Word and element pointing entries
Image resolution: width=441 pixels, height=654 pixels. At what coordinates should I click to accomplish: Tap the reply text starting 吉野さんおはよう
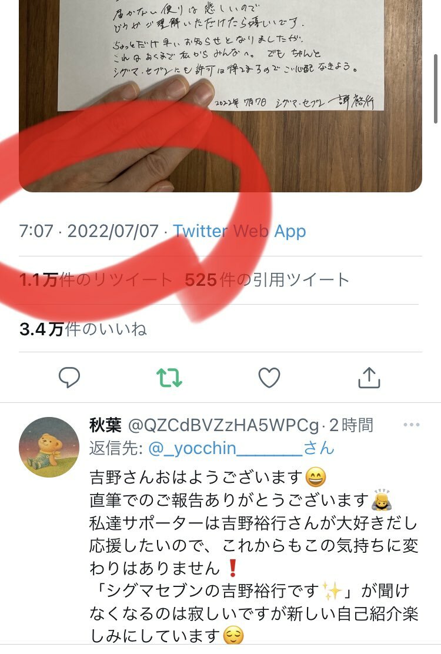coord(208,477)
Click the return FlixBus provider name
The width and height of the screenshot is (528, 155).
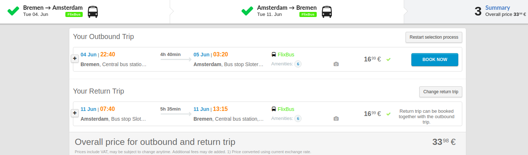286,109
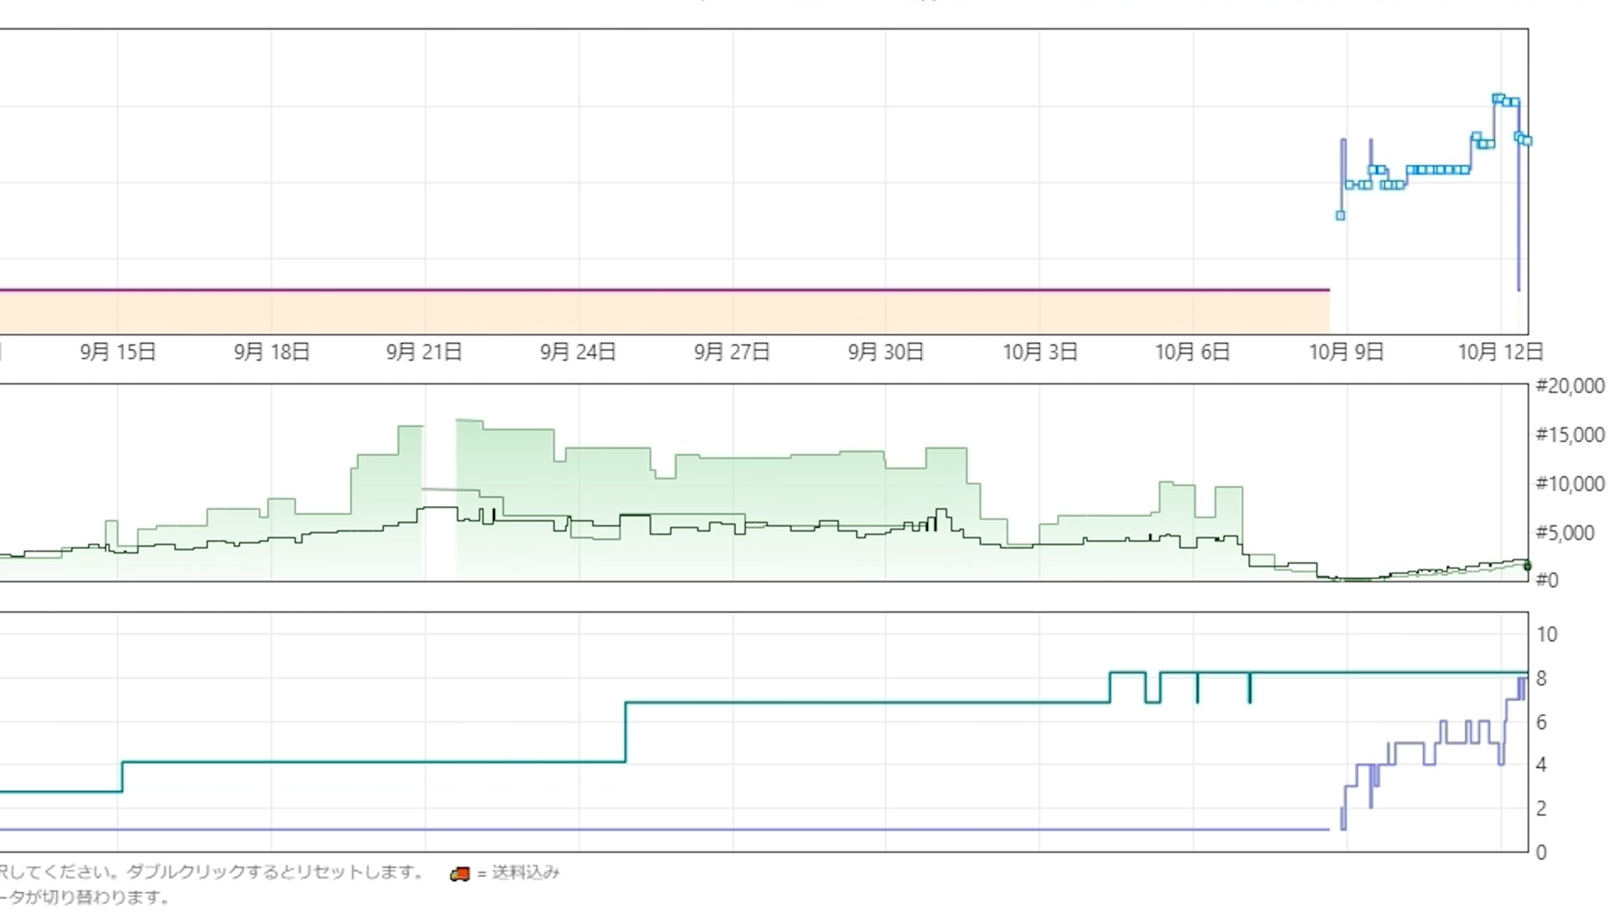Click the 送料込み legend text

click(525, 872)
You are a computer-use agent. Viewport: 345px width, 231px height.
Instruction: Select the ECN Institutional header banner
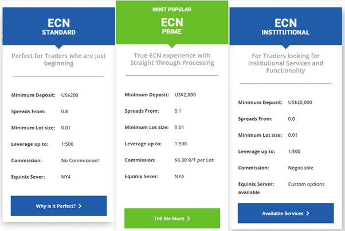[x=285, y=26]

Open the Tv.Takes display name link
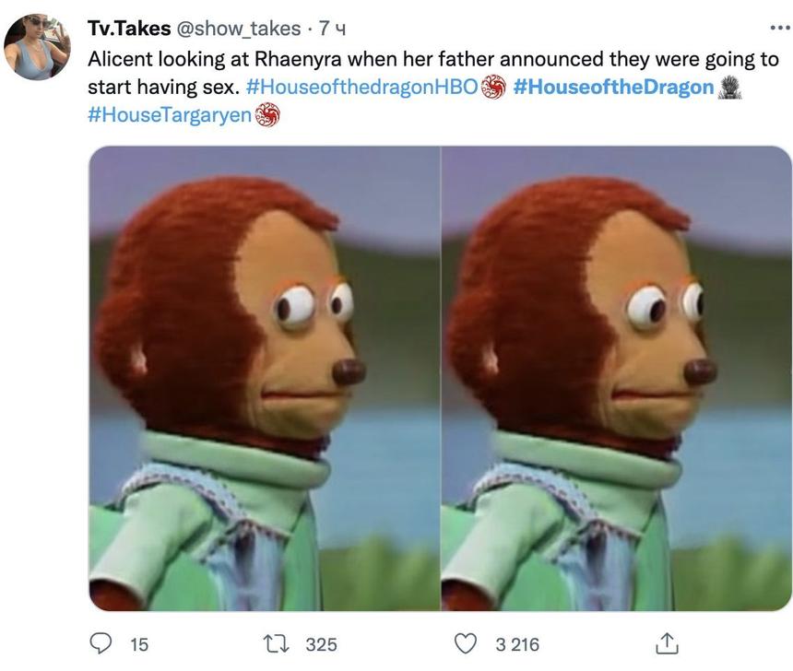point(128,29)
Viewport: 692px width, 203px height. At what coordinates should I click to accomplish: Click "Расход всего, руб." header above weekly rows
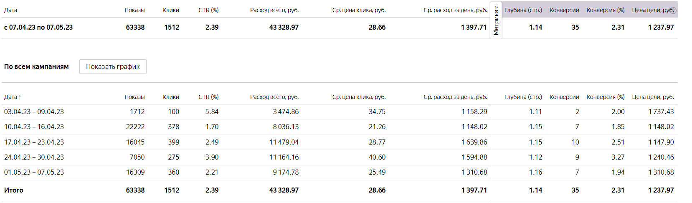274,97
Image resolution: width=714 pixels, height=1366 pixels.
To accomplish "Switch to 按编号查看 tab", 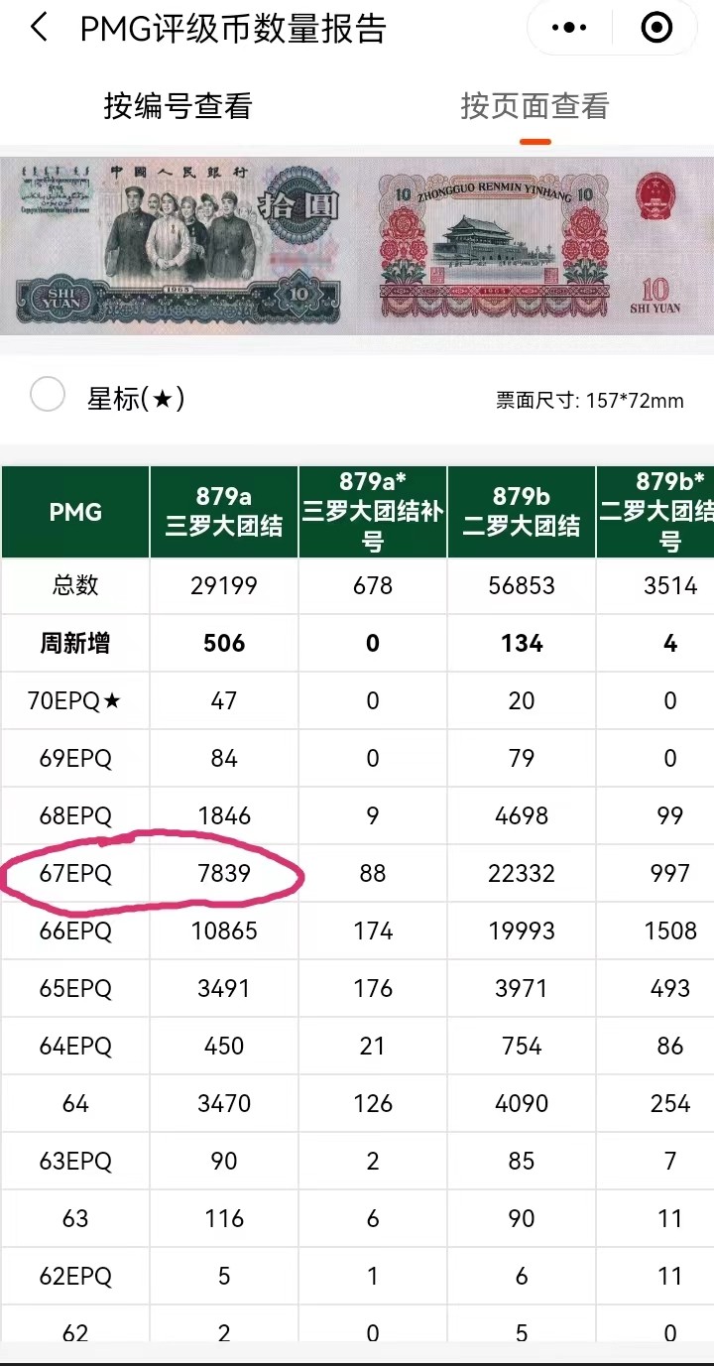I will click(179, 106).
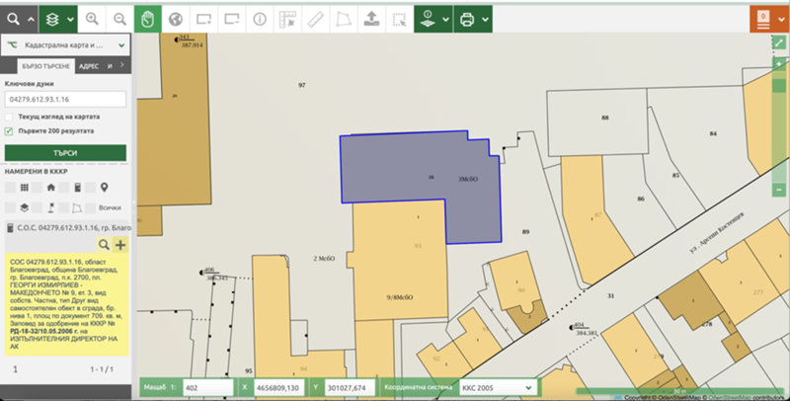Click the fullscreen expand map icon
Viewport: 790px width, 401px height.
pyautogui.click(x=779, y=43)
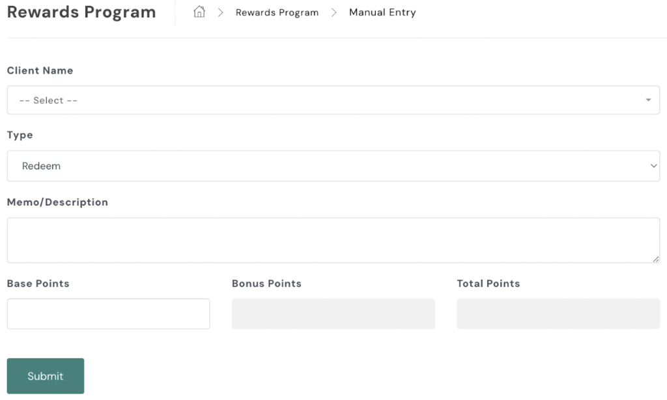Click the Client Name dropdown caret arrow
The height and width of the screenshot is (400, 667).
[648, 100]
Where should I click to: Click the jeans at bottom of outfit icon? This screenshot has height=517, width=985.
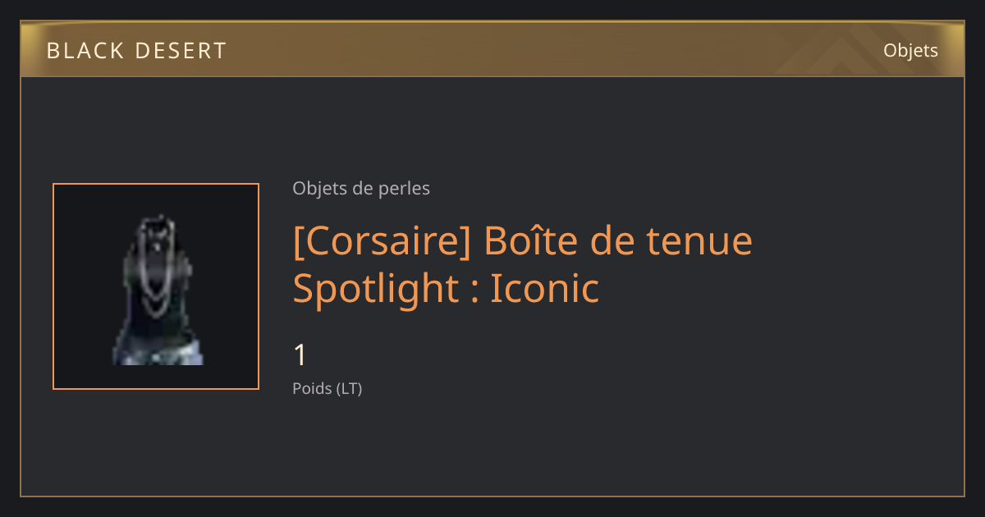pos(157,352)
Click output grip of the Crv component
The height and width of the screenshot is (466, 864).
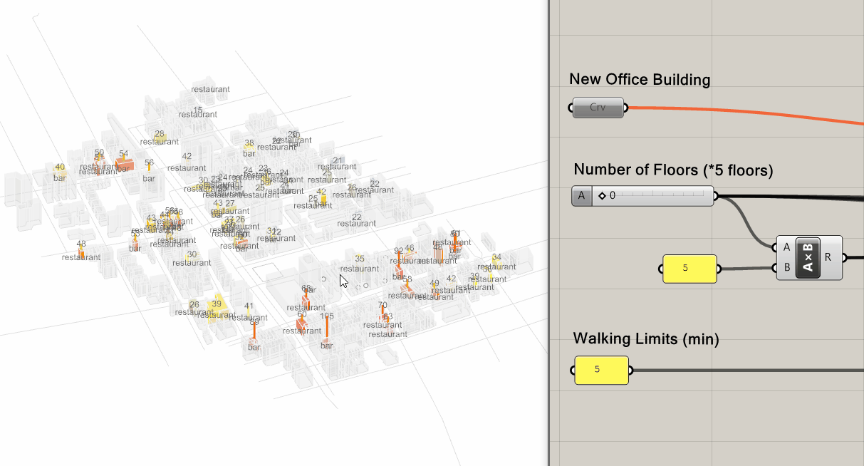click(x=626, y=108)
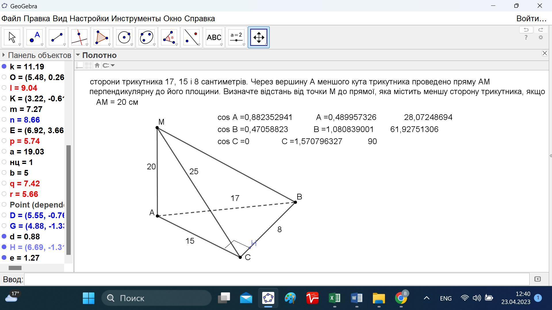
Task: Expand the Панель объектов panel header
Action: [x=4, y=55]
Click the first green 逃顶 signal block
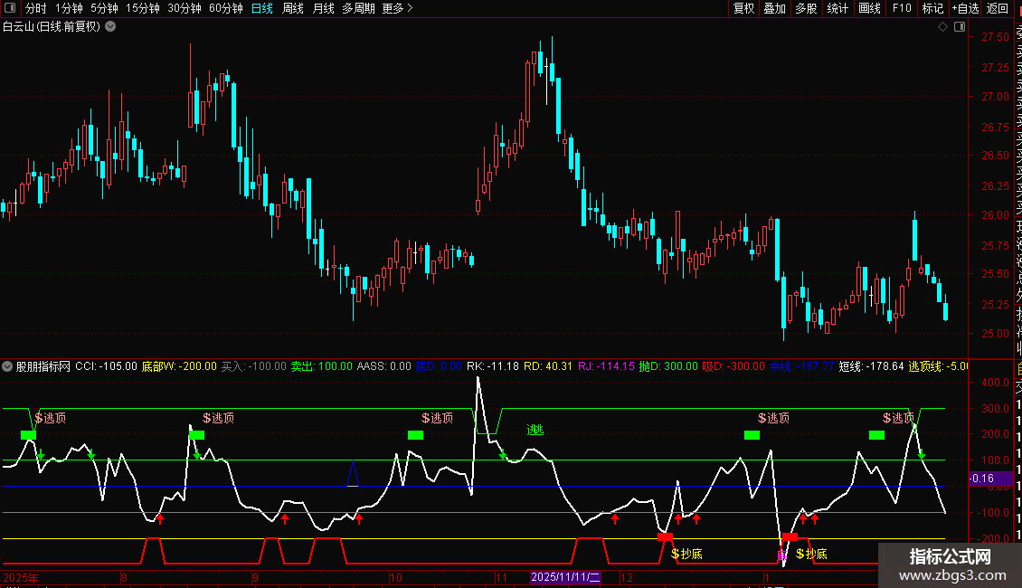The height and width of the screenshot is (588, 1022). tap(28, 435)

What is asked:
Report every line of the data that contains the word "Image", counting only matches with the same upper and lower case.

The solution:
Image resolution: width=441 pixels, height=654 pixels. At what coordinates should I click to accomplish: Tap the reply text starting 吉野さんおはよう
Image resolution: width=714 pixels, height=1366 pixels.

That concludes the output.